• [Exercise passage]:

..............................

But then it got co-opted for trust and oxytocin or something with that.
And then it turns out we did something totally bizarre in the last 20,000 years
when you stared into the eyes of your beloved dog.
Both you and the dog secrete oxytocin.
And if you pump up oxytocin levels in your dog,
your dog stares at you longer and your oxytocin levels go higher.
Wait, this is this hormone that existed for
100 million years so that mommies and babies hook up.
And now we're doing it without pet and somehow that’s been co-opted.
And now it turns out when you give somebody oxytocin
they believe a political speech more, they believe a sales pitch more.
There’s a new field called neuro marketing where people are interested in that.
Oxytocin makes you much nicer to in group members but
it makes you more rotten to out group members, this is just of course.
>> [LAUGH] I think most people know your name because of your work with baboons.
Could you speak a little bit about that research and
how it might relate to our questions?
>> Well, baboons are distinctively bereft of things that would,
I think pass for love or compassion or- >> [LAUGH]
>> Or fellow feeling.
I've studied baboons populations about in East Africa in the Serengeti on and
off for about 35 years now.
I go back and forth to the same animals.
And what I've studied over the years is,
what does your social rank and what does your personality,
which is a real scientific word when it comes to other species, not just us.
And what does the social group that you live in
have to do with who gets the stress related diseases?
Who's got the high blood pressure?
Who's gotten the rotten cholesterol levels?
And what I thought I was mostly studying at the beginning is
why is it that being a high ranking baboon does great things for your health?
What it took me about 30 years to figure out is the much more interesting and
important question is to ask, why is it that a baboon
who has social affiliations and social connections has better health?

..............................

(Dataset entries)
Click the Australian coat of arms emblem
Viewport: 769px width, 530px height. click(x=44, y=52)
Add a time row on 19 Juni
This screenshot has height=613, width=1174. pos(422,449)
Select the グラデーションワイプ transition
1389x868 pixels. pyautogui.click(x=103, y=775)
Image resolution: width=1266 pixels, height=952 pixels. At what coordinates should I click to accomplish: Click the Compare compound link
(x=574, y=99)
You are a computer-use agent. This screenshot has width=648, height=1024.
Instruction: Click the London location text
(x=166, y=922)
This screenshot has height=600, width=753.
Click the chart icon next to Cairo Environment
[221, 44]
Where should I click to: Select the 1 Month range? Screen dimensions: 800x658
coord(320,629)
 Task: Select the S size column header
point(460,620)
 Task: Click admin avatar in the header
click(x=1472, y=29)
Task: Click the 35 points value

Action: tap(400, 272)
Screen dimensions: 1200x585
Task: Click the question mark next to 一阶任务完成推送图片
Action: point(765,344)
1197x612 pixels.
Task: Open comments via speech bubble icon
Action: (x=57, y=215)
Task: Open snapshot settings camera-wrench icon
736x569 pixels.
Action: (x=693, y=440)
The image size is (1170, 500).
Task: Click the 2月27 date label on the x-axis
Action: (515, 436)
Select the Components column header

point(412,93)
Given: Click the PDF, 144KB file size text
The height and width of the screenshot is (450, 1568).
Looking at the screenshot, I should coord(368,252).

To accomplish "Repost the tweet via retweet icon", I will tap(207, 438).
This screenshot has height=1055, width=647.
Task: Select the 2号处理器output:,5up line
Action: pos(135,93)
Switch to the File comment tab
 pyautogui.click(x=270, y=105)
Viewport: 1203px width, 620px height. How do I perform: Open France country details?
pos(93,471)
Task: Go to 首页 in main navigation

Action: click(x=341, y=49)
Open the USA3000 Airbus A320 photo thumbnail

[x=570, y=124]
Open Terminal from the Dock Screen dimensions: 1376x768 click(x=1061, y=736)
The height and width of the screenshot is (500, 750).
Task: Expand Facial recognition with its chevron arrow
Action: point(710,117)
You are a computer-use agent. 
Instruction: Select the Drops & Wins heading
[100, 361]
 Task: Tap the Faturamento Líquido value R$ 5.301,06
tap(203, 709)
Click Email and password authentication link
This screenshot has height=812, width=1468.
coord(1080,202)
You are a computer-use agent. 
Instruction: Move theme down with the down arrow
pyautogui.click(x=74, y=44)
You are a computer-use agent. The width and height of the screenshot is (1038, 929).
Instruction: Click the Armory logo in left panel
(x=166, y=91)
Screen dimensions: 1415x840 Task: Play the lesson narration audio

..............................

Write what follows the last line of the interview transcript about oxytocin and baboons.

We've known forever if you were chronically stressed that
does rotten things to your learning and memory.
It does bad things to anxiety levels.
It predisposes us towards learning to be afraid of things that we shouldn't.
It predisposes us towards depression,
it works in the frontal cortex to make our judgement terrible.
But it's only more recent work, and this has been from a few groups,
including mine, looking at a part of the brain called the anterior cingulate.
It's perfect cortex and if you want an incredibly like simplified soundbite as to
what it has to do with any of this stuff, it's got something to do with empathy.
>> [LAUGH] >> Poke somebody's finger with a pin and
all sorts of pain related pathways in the brain activate,
including the anterior cingulate.
It's not telling you whether it's this finger or
this finger which is in pain, it's telling you what the meaning is of it.
It's a more integrative cortical part of the brain.
Now instead poke the fingertip of your loved one, and
watch that, and the anterior cingulate activates.
The parts of the brain that are saying, was it my finger or my toe?
They're sound asleep, this isn't their problem.
But it's the anterior cingulate.
It's got something to do with empathy.
>> Empathy is one thing, compassion is another.